2) If the cardinality of the columns varies heavily, which should be used first. For example, if I have CLIENT/CAMPAIGN/PROGRAM where CLIENT is highly cardinal, CAMPAIGN is moderate, PROGRAM is almost like a bitmap index, what order is the best?
3) What order is the best for Join, if there is a Where clause and when there is no Where Clause (for views)
Thanks in advance.
You've got "MySQL and DB2". This answer is for DB2, MySQL has none of this.
Yes, of course that is logical, but the optimiser takes much more than just that into account.
Generally, the order of the columns in the WHERE clause (join) do not (and should not) matter.
However, there are two items related to the order of predicates which may be the reason for your question.
What does matter, is the order of the columns in the index, against which the WHERE clause is processed. Yes, there it is best to specify the columns in the order of highest cardinality to lowest. That allows the optimiser to target a smaller range of rows.
And along those lines do not bother implementing indices for single-column, low cardinality columns (there are useless). If the index is correct, then it will be used more often.
.
The order of tables being joined (not columns in the join) matters very much, it is probably the most important consideration. In fact Join Transitive Closure is automatic, and the optimiser evaluates all possible join orders, and chooses what it thinks is the best, based on Statistics (which is why UPDATE STATS is so important).
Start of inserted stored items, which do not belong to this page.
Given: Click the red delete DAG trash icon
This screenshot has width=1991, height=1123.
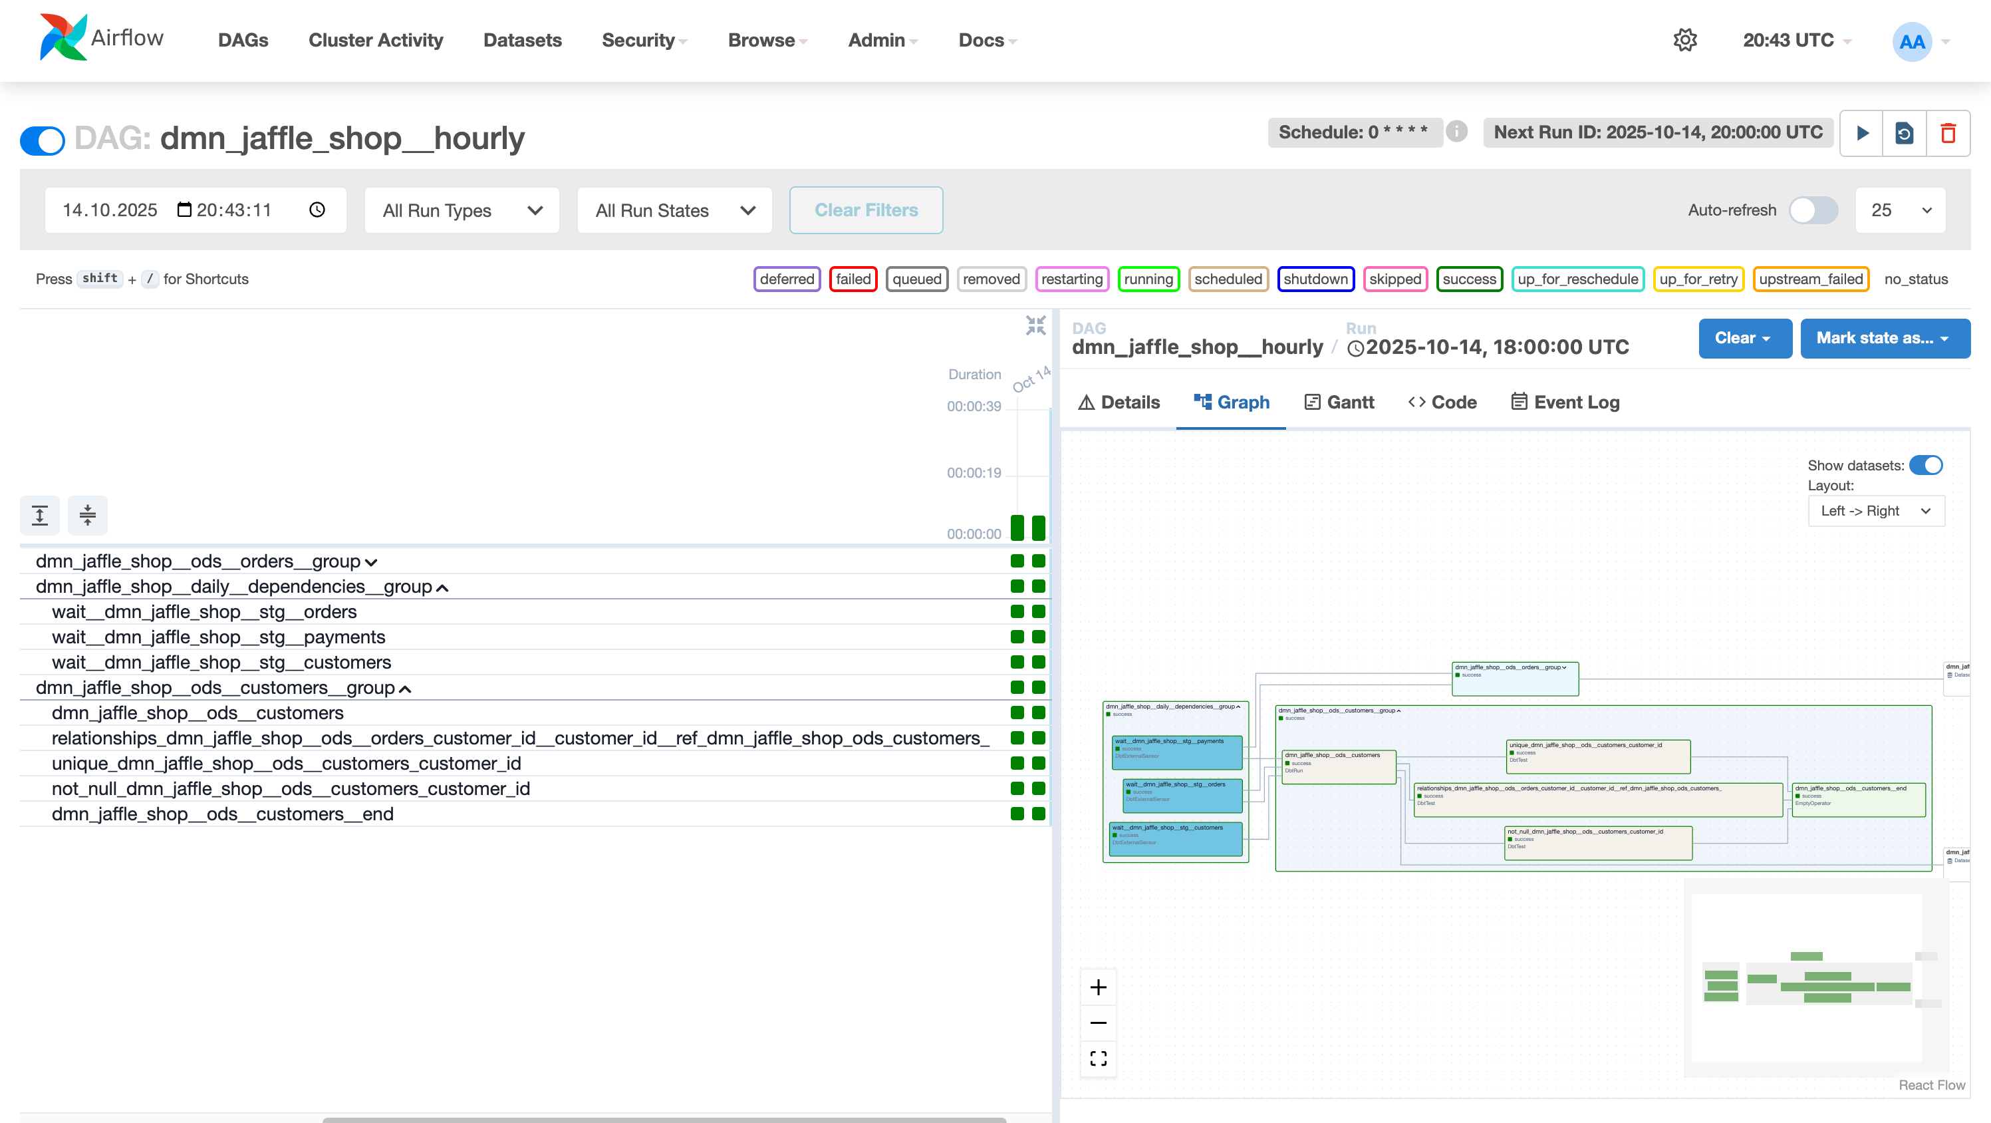Looking at the screenshot, I should click(1948, 133).
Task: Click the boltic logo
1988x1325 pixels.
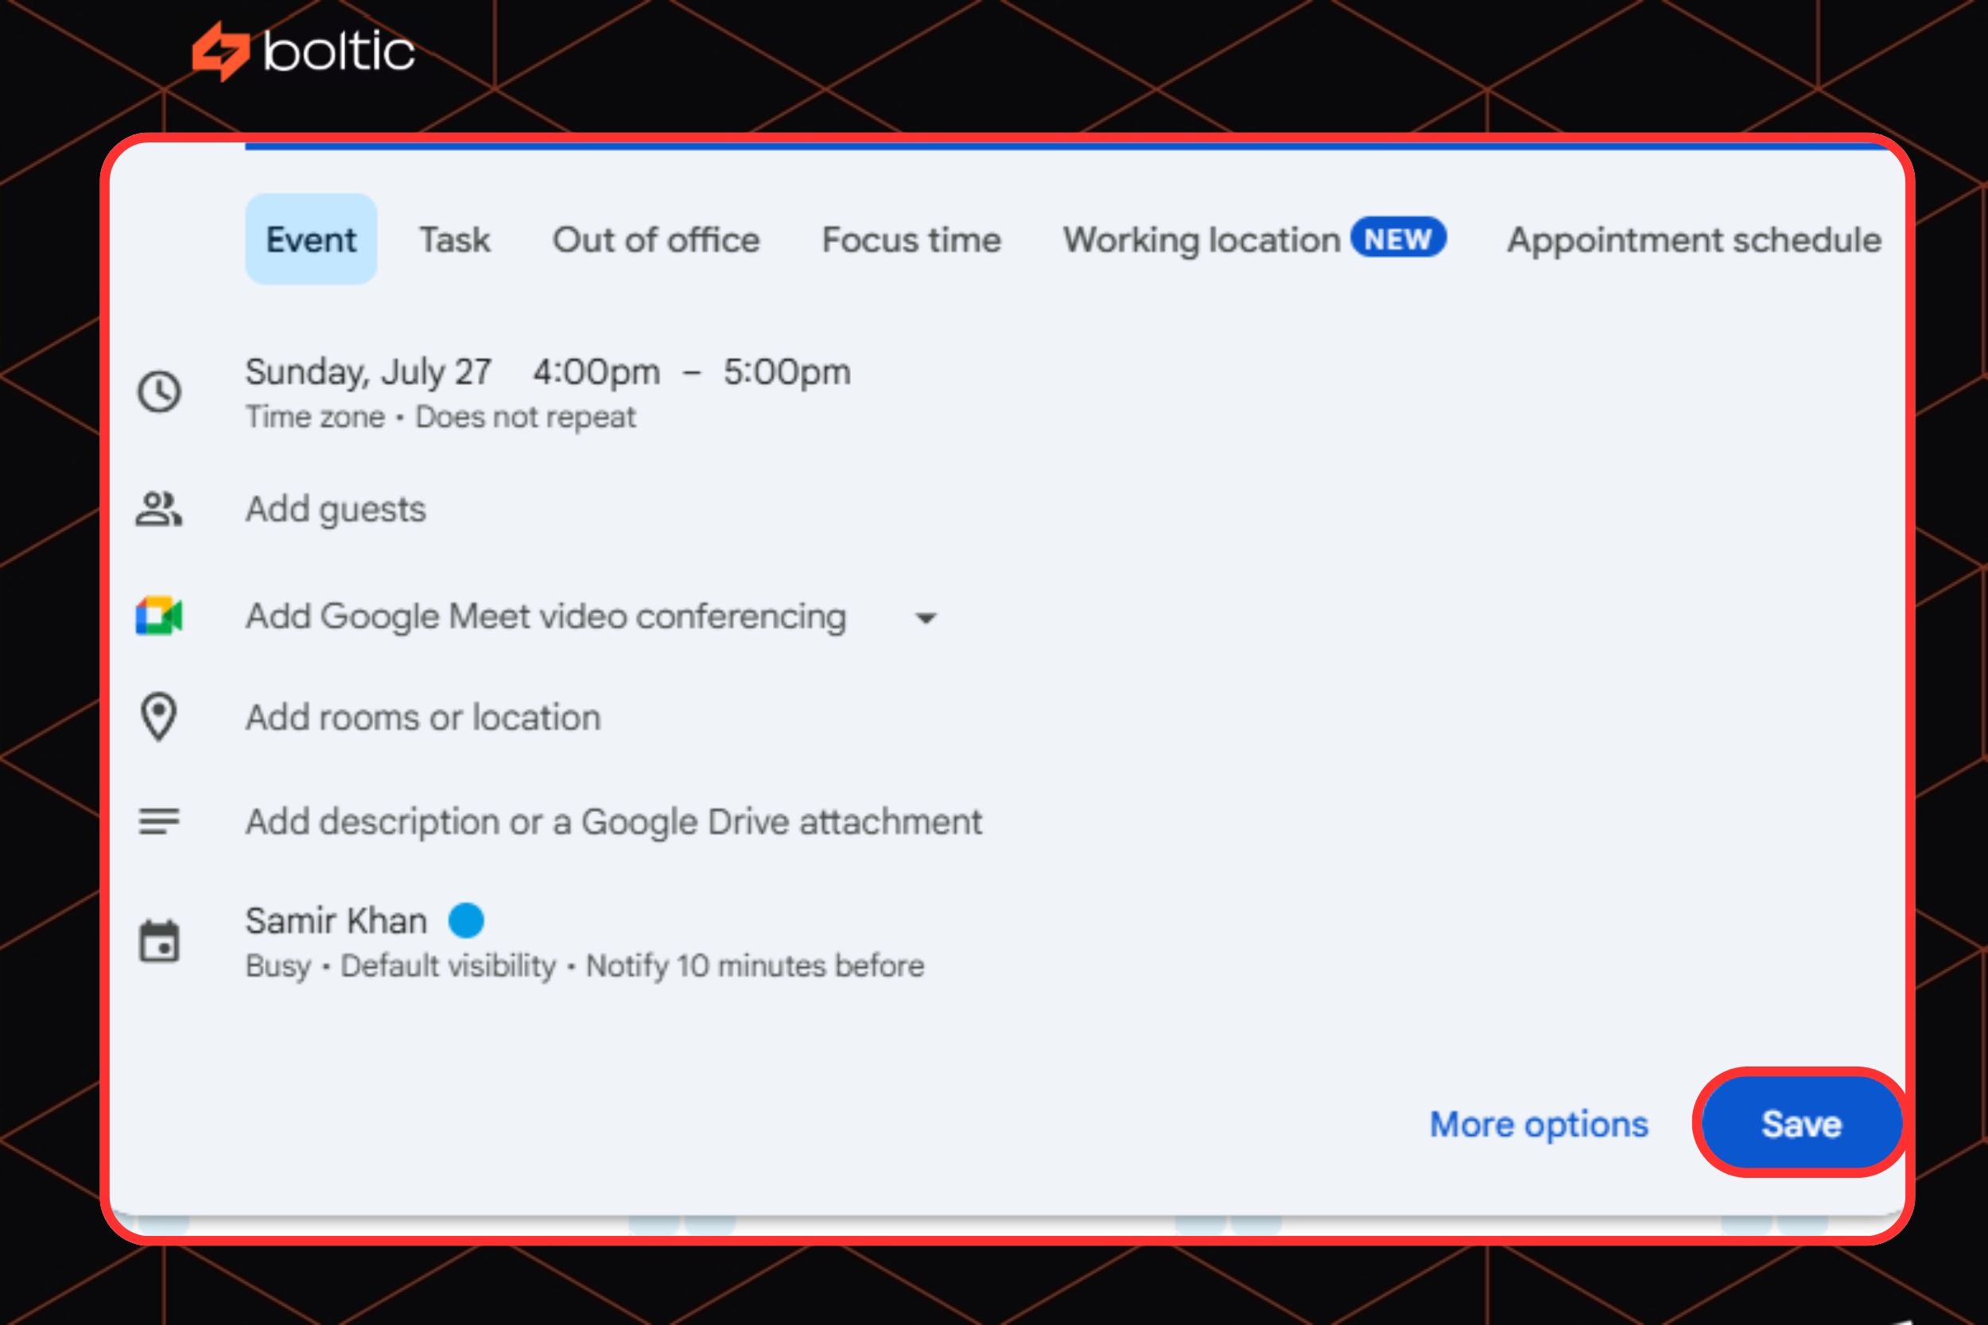Action: point(304,52)
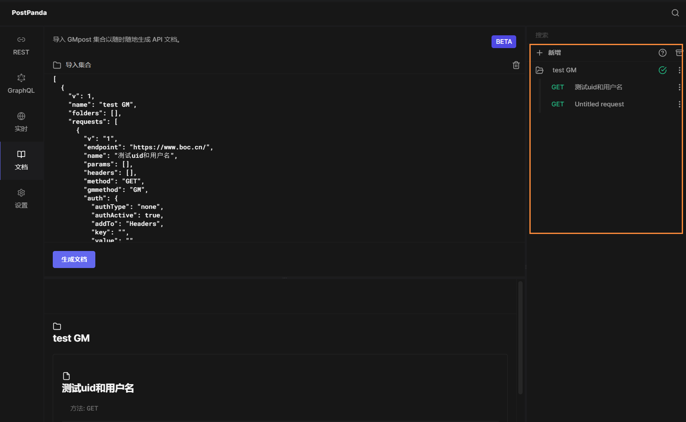Select the test GM folder in the collections list
Viewport: 686px width, 422px height.
coord(564,70)
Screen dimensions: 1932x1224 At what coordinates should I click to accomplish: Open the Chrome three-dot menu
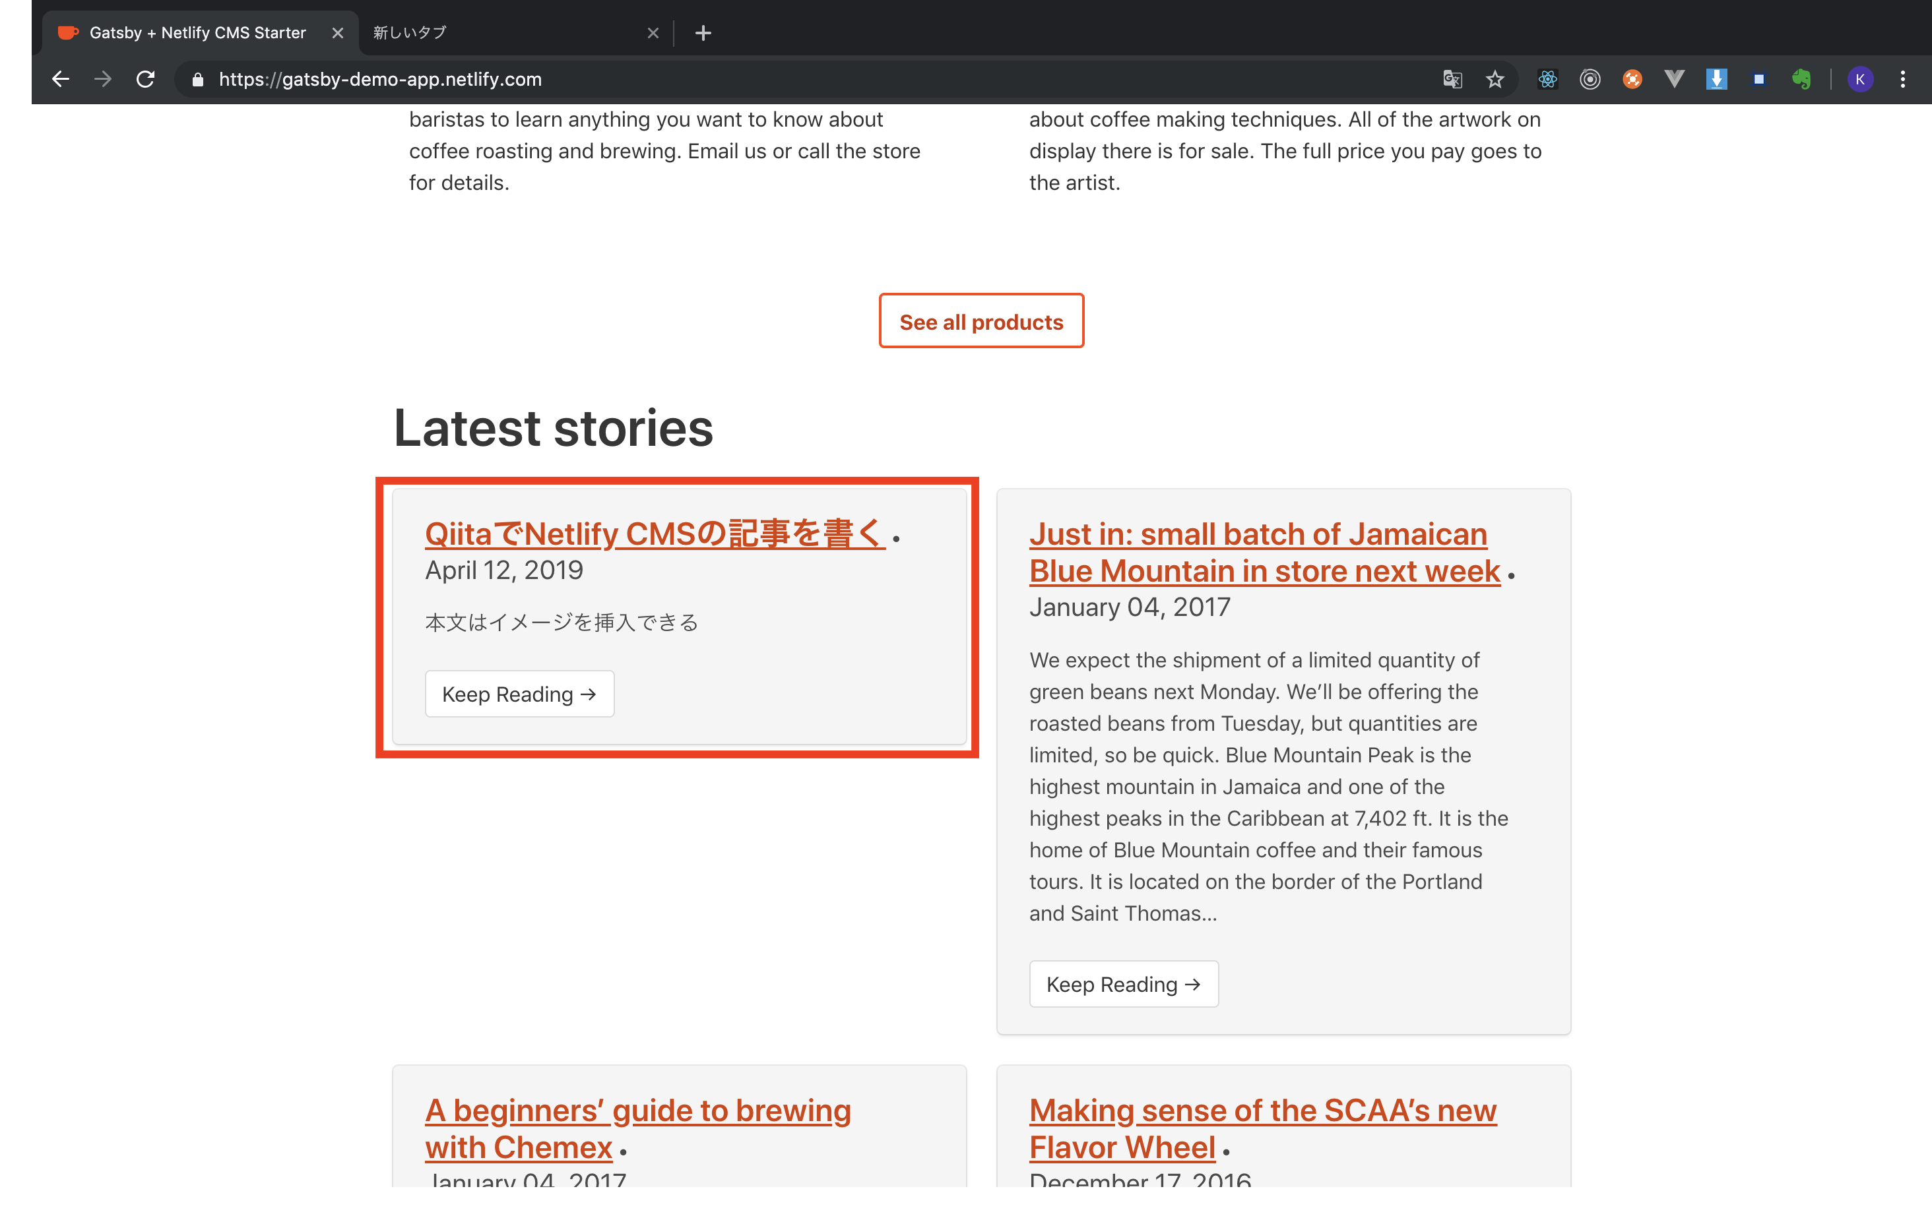1902,79
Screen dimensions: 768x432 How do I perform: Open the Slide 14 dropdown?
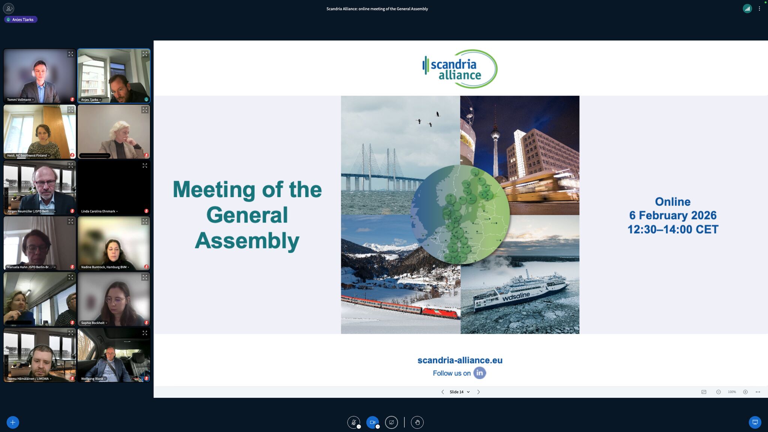[x=459, y=392]
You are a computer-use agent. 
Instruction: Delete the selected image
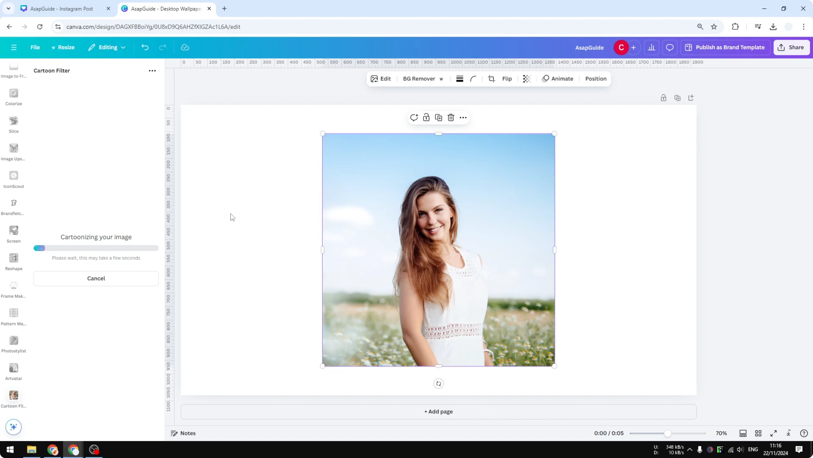tap(451, 117)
Regardless of the no of rows in the tables, if you are joining 100 rows from table_A on a bad index with 1,000,000 rows in table_B on a good index, you want the order A:B, not B:A. If you are getting less than the max IOPS, you may want to do something about it.
The correct sequence of steps is, no surprise:
check that the index is correct as per (1). Do not just add another index, correct the ones you have.
check that update stats is being executed regularly
always try the default operation of the optimiser first. Set stats on and measure I/Os. Use representative sets of values (that the user will use in production).
check the shoowplan, to ensure that the code is correct. Of course that will also identify the join order chosen.
if the performance is not good enough, and you believe that the the join order chosen by the optimiser for those sets of values is sub-optimal, SET JTC OFF (syntax depends on your version of DB2), then specify the order that you want in the WHERE clause. Measure I/Os. Use representative sets
form an opinion. Choose whichever is better performance overall. Never tune for single queries.
1) Does the order of keys in a PK matter?
Yes, it changes the order of the record for the index that is used to police the PRIMARY KEY.
2) If the cardinality of the columns varies heavily, which should be used first. For example, if I have CLIENT/CAMPAIGN/PROGRAM where CLIENT is highly cardinal, CAMPAIGN is moderate, PROGRAM is almost like a bitmap index, what order is the best?
For select queries, this totally depends on the queries you are going to use. If you are searching for all three columns at once, the order is not important; if you are searching for two or one columns, they should be leading in the index.
For inserts, it is better to make the leading column match the order in which the records are inserted.
3) What order is the best for Join, if there is a Where clause and when there is no Where Clause (for views)
Again, this depends on the WHERE clause.